Apalagi dengan korban yang rata-rata anak-anak menjadi tugas dinas pendidikan dan dinas kesehatan untuk melakukan pencegahan sejak dini sehingga tidak kelabakan ketika hepatitis akut mewabah di Jakarta. Kerja antardinas itu terkait juga dengan sosialisasi tentang penyakit itu.
”Sosialisasi menjadi penting untuk dilakukan dinas pendidikan dan dinas kesehatan, serta paling penting dinas komunikasi informatika dan statistik. Dalam situasi seperti ini harus ambil peran bagaimana melakukan kolaborasi antara disdik dan dinkes dengan yang lain untuk disiarkan kepada warga Ibu Kota agar waspada menghadapi wabah yang kita harapkan tidak merebak di Jakarta,” katanya.
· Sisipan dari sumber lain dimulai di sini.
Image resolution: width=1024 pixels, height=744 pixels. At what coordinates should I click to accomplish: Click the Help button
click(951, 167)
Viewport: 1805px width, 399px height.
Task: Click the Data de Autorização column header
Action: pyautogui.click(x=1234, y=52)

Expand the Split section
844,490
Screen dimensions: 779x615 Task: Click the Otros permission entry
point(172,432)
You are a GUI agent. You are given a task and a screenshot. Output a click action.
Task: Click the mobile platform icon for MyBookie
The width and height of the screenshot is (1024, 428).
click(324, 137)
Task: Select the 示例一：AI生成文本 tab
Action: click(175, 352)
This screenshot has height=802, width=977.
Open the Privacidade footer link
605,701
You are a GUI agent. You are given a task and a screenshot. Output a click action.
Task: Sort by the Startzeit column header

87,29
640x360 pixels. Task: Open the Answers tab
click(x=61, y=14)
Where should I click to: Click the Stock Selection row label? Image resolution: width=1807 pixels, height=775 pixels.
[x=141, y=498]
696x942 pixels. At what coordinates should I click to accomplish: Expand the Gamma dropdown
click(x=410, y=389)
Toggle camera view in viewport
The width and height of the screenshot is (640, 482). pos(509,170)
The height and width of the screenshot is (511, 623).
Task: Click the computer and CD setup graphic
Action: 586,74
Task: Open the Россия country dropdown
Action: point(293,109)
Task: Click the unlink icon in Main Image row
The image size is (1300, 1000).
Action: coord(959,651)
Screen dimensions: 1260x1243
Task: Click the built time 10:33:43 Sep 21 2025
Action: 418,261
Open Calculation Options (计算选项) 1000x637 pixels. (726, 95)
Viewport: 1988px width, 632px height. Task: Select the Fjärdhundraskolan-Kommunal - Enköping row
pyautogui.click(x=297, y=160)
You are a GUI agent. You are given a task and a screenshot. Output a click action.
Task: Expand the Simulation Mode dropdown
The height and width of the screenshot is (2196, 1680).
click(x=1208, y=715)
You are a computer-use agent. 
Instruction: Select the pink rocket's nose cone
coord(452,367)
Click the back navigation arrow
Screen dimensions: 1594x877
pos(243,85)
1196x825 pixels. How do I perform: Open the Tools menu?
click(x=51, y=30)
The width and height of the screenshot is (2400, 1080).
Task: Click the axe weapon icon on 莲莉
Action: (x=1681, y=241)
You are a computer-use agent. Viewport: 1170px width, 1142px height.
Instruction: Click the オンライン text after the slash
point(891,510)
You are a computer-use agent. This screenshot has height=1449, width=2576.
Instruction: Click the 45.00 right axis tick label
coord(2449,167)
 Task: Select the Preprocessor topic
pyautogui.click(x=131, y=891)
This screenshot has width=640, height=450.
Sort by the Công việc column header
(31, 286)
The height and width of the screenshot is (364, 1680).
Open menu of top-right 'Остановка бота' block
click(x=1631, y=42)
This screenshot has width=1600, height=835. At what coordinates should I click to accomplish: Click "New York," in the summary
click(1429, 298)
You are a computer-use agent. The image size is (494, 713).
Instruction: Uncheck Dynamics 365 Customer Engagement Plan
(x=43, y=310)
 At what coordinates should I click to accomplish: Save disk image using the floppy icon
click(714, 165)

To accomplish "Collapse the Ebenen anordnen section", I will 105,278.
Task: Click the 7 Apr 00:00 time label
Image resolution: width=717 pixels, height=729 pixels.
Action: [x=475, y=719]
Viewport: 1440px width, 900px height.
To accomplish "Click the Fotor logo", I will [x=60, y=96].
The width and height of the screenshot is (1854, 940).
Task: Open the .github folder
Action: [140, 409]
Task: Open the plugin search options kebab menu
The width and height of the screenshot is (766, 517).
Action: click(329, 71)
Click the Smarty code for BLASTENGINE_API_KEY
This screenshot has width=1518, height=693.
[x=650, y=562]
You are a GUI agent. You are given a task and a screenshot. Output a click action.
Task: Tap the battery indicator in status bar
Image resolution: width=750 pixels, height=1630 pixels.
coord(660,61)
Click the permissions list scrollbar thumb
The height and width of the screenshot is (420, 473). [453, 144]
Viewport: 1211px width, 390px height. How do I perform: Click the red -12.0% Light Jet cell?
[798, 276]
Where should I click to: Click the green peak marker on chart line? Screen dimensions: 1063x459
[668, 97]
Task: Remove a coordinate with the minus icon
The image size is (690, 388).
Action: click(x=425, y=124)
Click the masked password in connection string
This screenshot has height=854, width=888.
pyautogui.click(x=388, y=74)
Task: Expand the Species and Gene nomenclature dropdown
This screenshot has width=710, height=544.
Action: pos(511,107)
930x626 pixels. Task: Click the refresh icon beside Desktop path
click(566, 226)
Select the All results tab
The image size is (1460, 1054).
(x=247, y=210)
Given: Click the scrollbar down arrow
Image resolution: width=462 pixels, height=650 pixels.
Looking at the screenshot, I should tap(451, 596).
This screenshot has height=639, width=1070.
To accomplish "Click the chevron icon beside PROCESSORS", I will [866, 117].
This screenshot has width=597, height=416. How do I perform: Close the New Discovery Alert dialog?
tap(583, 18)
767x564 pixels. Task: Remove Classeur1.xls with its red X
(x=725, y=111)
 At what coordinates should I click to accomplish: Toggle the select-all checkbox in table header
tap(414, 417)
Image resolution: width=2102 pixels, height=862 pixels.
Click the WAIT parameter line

Secara terpisah, Deputi Kepala Perwakilan Bank Indonesia DKI Jakarta Endang Kurnia Saputra menyatakan, hepatitis akut ini dapat dikendalikan sebaik mungkin. Itu karena hepatitis akut memiliki dampak sama dengan isu-isu risiko kesehatan.
”Kalau ini nanti besar, juga akan mendorong pemerintah membatasi pergerakan, dan sebagainya,” katanya.
Belajar dari pandemi Covid-19, ketika mobilitas dibatasi maka berdampak pada pertumbuhan ekonomi. ”Kita belajar dari Covid-19, tanpa mobilitas orang ternyata pertumbuhan ekonominya turun,” kata Endang.